Mancini divides her book into two parts. The first part concentrates on the period between the Seven Years’ War and the American Revolution. Chapter 1 studies the practices of looting and privateering as an additional method next to trade for shaping the circulation of goods and the transfer of surpluses. Through the example of George Anson, Mancini shows how loot from the Pacific was used in England for the creation, reproduction, and circulation of images, objects, and texts that reiterated the Commodore’s story and image.

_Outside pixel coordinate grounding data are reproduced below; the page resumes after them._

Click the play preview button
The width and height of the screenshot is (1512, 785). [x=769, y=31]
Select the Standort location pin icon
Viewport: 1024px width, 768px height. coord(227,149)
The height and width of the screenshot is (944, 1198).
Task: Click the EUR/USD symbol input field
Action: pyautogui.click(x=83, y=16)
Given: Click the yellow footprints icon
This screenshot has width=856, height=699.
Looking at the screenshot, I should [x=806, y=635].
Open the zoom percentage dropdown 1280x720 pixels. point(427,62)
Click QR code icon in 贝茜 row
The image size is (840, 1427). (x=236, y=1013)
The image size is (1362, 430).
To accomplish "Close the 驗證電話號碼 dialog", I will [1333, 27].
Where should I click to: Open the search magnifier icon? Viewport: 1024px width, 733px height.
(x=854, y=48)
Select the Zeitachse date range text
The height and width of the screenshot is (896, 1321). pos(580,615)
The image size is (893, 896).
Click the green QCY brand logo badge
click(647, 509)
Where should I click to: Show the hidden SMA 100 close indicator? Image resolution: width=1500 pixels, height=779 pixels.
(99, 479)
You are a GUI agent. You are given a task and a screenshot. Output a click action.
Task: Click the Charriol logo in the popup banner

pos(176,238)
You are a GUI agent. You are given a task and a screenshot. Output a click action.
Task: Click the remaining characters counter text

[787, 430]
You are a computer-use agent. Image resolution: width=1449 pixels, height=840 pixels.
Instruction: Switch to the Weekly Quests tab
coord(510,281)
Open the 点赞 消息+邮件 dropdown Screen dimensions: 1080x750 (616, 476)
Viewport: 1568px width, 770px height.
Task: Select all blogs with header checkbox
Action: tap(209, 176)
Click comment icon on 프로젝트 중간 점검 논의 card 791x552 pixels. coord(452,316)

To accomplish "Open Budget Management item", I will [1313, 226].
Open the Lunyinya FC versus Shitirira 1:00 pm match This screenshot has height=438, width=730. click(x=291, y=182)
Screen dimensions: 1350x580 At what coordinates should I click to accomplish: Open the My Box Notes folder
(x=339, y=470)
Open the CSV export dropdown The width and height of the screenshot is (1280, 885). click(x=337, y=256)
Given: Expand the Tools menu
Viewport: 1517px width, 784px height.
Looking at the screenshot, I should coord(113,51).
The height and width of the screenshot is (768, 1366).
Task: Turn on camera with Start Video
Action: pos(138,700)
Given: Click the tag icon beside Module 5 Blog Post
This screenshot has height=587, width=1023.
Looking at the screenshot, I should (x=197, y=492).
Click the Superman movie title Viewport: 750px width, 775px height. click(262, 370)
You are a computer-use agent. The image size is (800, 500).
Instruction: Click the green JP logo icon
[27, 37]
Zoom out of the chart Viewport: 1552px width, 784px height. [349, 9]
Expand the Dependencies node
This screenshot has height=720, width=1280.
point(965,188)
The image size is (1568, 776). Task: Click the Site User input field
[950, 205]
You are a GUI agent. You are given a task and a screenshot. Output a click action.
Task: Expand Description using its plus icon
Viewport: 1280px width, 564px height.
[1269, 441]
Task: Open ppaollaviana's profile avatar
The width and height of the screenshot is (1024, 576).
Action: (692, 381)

Chapter 2 examines how other Britons followed this example of “take-and-loot” to benefit in similar ways from the surplus transfers of art and silver, as well as the circulation of valuable intelligence objects. Shifting the perspective toward the Spaniards, Mancini also reveals how security concerns prompted by these raids had lasting consequences for the ways in which the city of Manila was visualized and its built environment reconfigured. Chapter 3 argues that the effects of the regular sackings of Manila could reach as far as the missions in California. Focusing on Fray Pedro Benito Cambón and his journey to the Philippines, the chapter places his actions in the context of a transpacific Franciscan Order on one hand and the American Revolution on the other, asserting that the new security concerns the latter prompted in Manila shaped Cambón’s architectural design of Mission Dolores.
The second part focuses mostly on the Philippine-American War. Mancini questions historians’ tendency to cast architecture and art as a “façade of empire,” separating the [End Page 362] processes of their making and breaking from moments of war and violent conflict. Chapter 4 discusses the various ways in which war facilitated and accelerated artistic participation in wartime Manila. Not only does it describe how American civilians became involved in retrofitting and urban reform projects during the war, but it also shows how military personnel engaged art and became involved in the production of pictures and intelligence objects.
Chapter 5 takes this analysis one step further, examining how US troops in Manila, through acts of defacement, looting, and destruction, as well as the circulation of pictures of these acts, waged an often overlooked war against the Catholic Church over territorial sovereignty. Finally, Chapter 6 focuses on the more familiar postwar Manila to argue for continuities between this period and the time preceding the war in the interplay between creation and destruction. Examining the ways in which the “obsolete” and the new were juxtaposed in various political landscapes, Mancini argues that colonizers used these tensions to legitimize the violence used in the conquest and to impart their own truth to the colonized.
In this lavishly illustrated book, Mancini provides a rich multidimensional account of the role of war in the movements of objects and ideas in and beyond the Pacific Basin, as well as the impact of violent conflicts spilling over from other world regions to affect the arts and architecture in places like the Philippines and California. As such, the book offers a much wider perspective on the material culture of empire and war than the term “art” in the...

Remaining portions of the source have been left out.